Tanpa ampun, Dewi Api langsung membakar markas cabang klan mata hantu setelah mengobrak-abrik tempat itu dan tidak menemukan apa pun yang dia cari.
Si jago merah berkobar, menyala dan melahap segala yang ditemuinya. Kekuatan tenaga dalam inti api milik Dewi Api memang tidak mengenal kompromi. Sekali dihentakkan maka akan langsung menjatuhkan korban. Sementara, Mahesa diam saja. Dia tidak ikut serta dalam penghancuran itu. Lagi pula, tidak akan ada hal positif yang bisa timbulkan keuntungan untuk mereka.

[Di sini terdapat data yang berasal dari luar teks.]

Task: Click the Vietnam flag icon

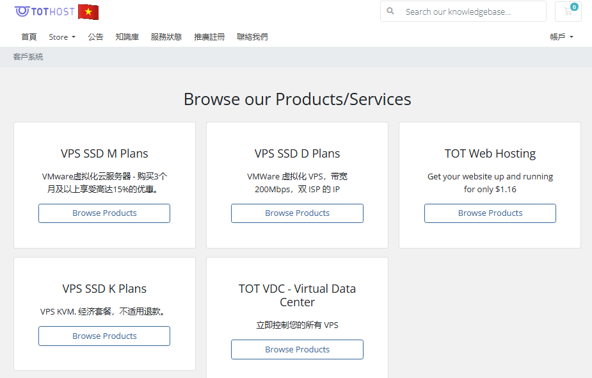Action: [88, 12]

"Aku menduga jika pemilik toko pakaian itu merupakan bagian dari mereka. Karena masalah tertentu, makanya mereka saling celakai," ucap Mahesa ketika Dewi Api telah selesai dengan aktivitasnya. Markas klan mata hantu telah hancur dan hanya menyisakan puing-puing.

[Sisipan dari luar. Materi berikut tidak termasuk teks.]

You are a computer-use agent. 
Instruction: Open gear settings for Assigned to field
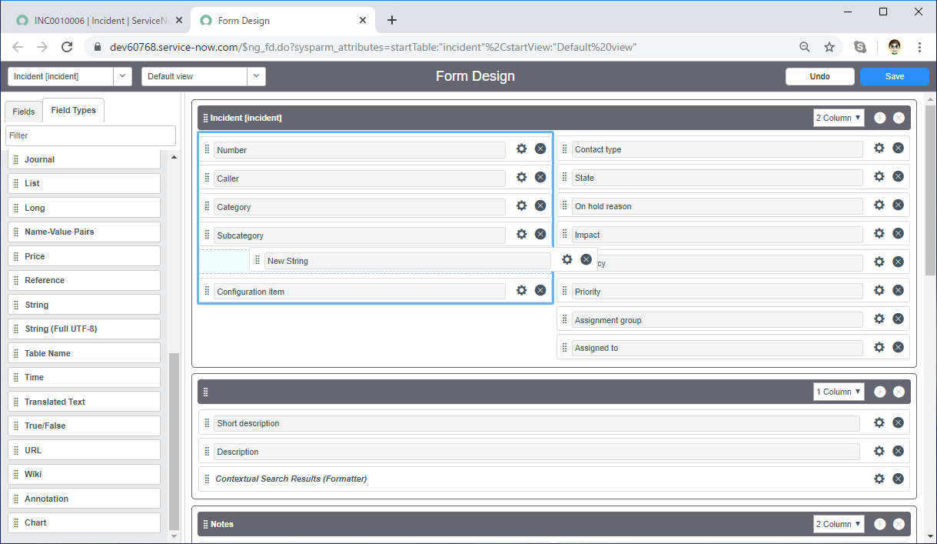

"Kau punya informasi?" tanya Dewi Api. Dia duduk di sebelah suaminya. Ya, memang setelah menghabisi Durantra, Mahesa hanya duduk santai sambil menyaksikannya istrinya membabat habis kekuatan klan mata hantu berikut membumi hanguskan markas mereka.
"Tidak. Hanya saja, aku menangkap seorang pelayan di toko pakaian itu," kemudian Mahesa menjelang tentang pelayan yang sekarang berada di dalam kurungan kristal es miliknya.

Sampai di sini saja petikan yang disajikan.